Désengagement du Moyen-Orient, militarisation du monde
Conformément
à ses promesses, Barack Obama a progressivement retiré les troupes
américaines d’Irak et d’Afghanistan. En revanche, la présence militaire
américaine s’est considérablement accrue dans les autres régions du
monde. Barack Obama a approfondi le processus de militarisation
de l’Europe de l’Est entamé sous le premier président Bush en y
déployant des milliers de soldats américains dans le cadre de l’OTAN et
des armes lourdes incluant des chars d’assaut. Il s’agit du déploiement de troupes américaines en Europe le plus massif depuis la Chute du Mur.
Sur le continent africain, les troupes américaines appuient différents
gouvernements dans leur lutte contre des groupes séparatistes.
Mais c’est
incontestablement en Asie du Sud-Est que la militarisation a été la
plus accrue. Dans le cadre de sa stratégie du « pivot » vers la Chine
annoncée en 2011, Barack Obama a entamé un déploiement de troupes dans
les pays alliés des Etats-Unis à proximité de la frontière chinoise. Le transfert de deux tiers de la flotte américaine dans cette région est prévue à l’horizon 2020. Actuellement,
ce sont plus de 400 bases militaires américaines qui sont présentes à
proximité de la Chine dans les pays alliés des Etats-Unis comme
l’Australie, le Japon, la Corée du Sud, l’Inde ou l’Afghanistan ; elles
accueillent régulièrement des exercices militaires américains, souvent
considérés comme des provocations par le pouvoir chinois. Au total, la présence militaire américaine s’est accrue de 130% dans le monde depuis la présidence Bush ; des troupes américaines sont actuellement présentes dans 138 pays.
L’Amérique latine, éternelle chasse gardée des Etats-Unis
« Historique »,
le rapprochement des Etats-Unis avec Cuba ? Au-delà des grands
symboles, comme la poignée de main entre Raul Castro et Barack Obama,
aucune mesure concrète, ou presque, n’a été prise par l’administration
Obama pour lever le blocus cubain. À l’heure actuelle, Cuba subit encore l’embargo américain. Au
début de l’année, 2016, Barack Obama avait signé un document confirmant
le maintien du blocus et renvoyant à l’année suivante la poursuite des
négociations ; c’est-à-dire à l’époque où il ne sera plus président. Le dernier décret en politique étrangère pris par l’administration concerne Cuba et le Venezuela : les gouvernements socialistes sont considérés comme une « menace » pour la sécurité des Etats-Unis. Cela signifie que ces pays sont passibles d’un durcissement des sanctions de la part des Etats-Unis.

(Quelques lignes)
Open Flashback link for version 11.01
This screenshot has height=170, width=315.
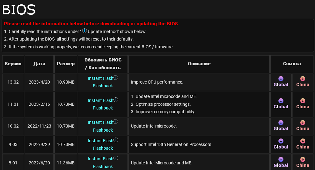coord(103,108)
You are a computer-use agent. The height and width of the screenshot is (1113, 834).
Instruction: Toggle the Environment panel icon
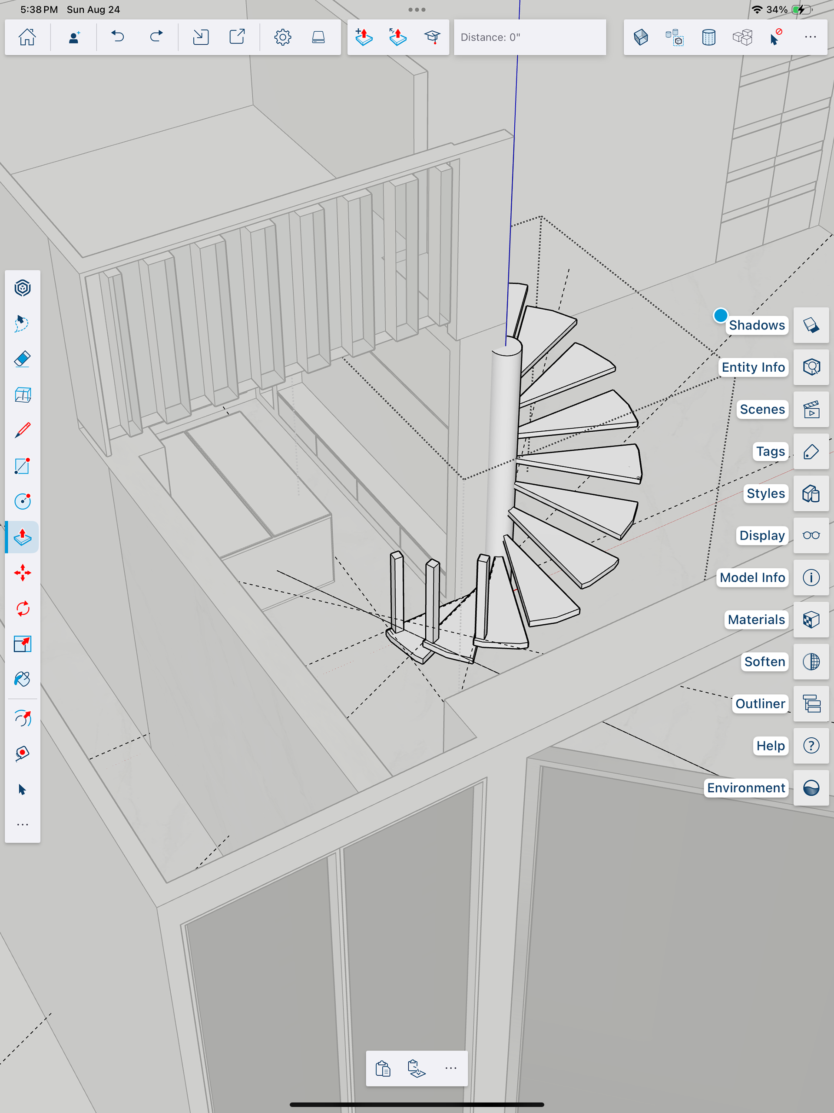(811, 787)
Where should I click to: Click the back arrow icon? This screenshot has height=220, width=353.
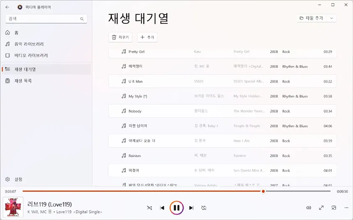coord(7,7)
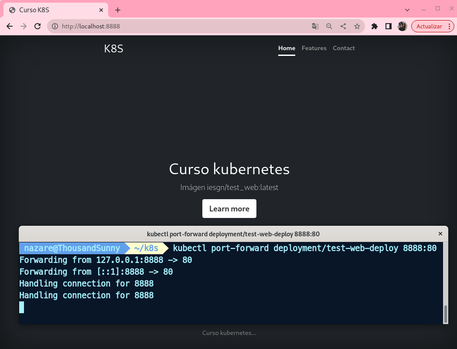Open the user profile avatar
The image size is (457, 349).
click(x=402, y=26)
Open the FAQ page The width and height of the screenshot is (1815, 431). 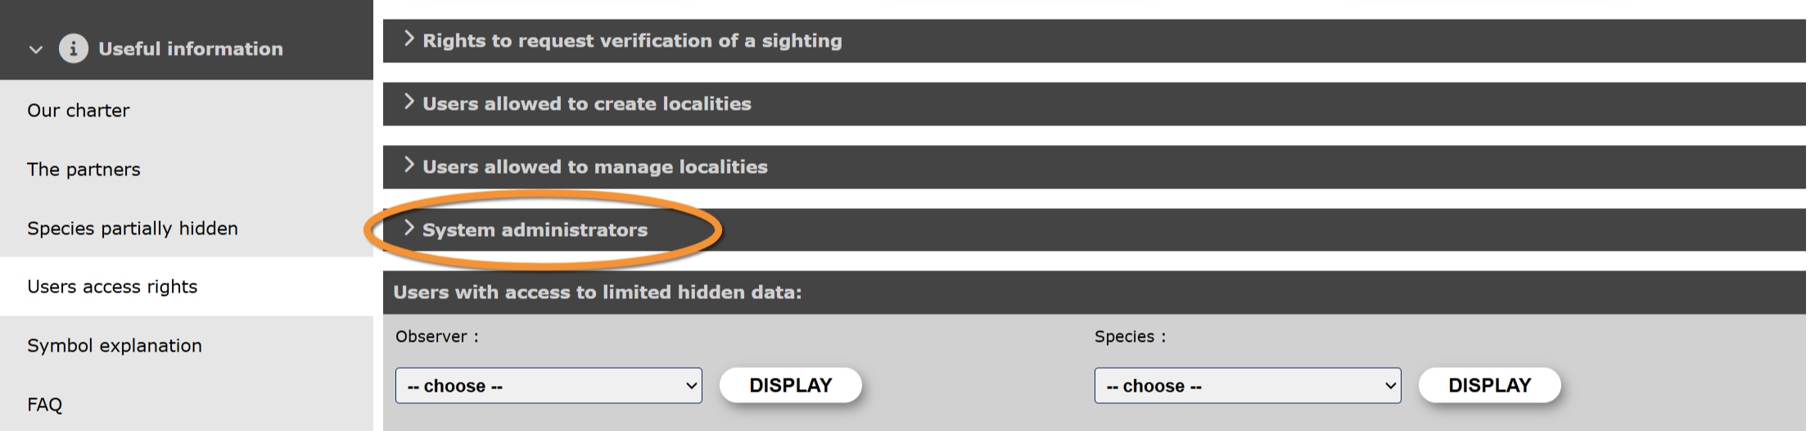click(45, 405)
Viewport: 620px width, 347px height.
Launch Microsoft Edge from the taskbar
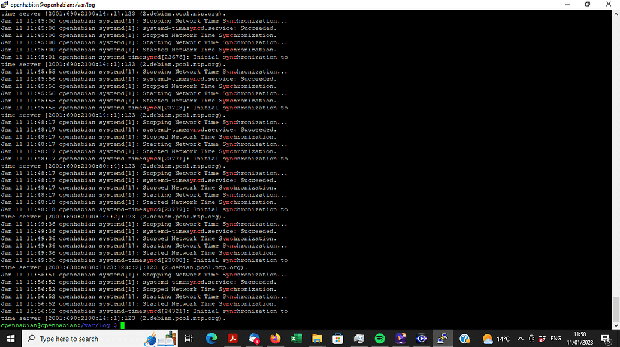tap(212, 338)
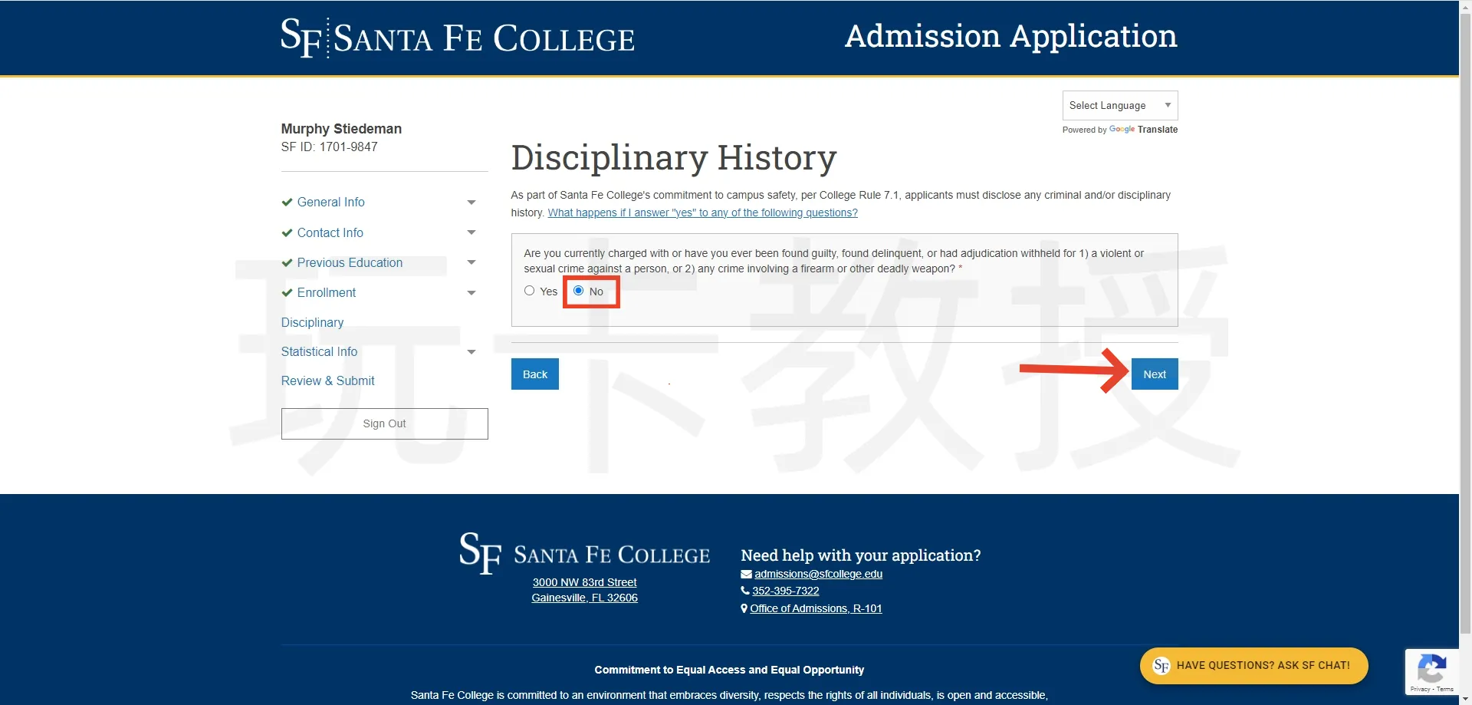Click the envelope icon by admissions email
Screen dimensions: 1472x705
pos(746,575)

CONSIGNES:
(1) Comment traduire en anglais cette phrase de l'extrait du document : « Sur le continent africain, les troupes américaines appuient différents gouvernements dans leur lutte contre des groupes séparatistes. » ?
(2) Pouvez-vous réécrire le passage des lignes allant de celle qui contient « Viewport: 620px width, 347px height. » jusqu'à la fin des lignes, bornes incluses, en substituant « dock » à « taskbar » sans rien changer d'autre et sans reprendre les images ?
Le texte et les lignes ne proviennent pas de la même source.

CORRIGÉ:
(1) On the African continent, American troops support various governments in their fight against separatist groups.

(2)
Viewport: 620px width, 347px height.
Launch Microsoft Edge from the dock
tap(212, 338)
Click the envelope icon by admissions email
Screen dimensions: 1472x705
pos(746,575)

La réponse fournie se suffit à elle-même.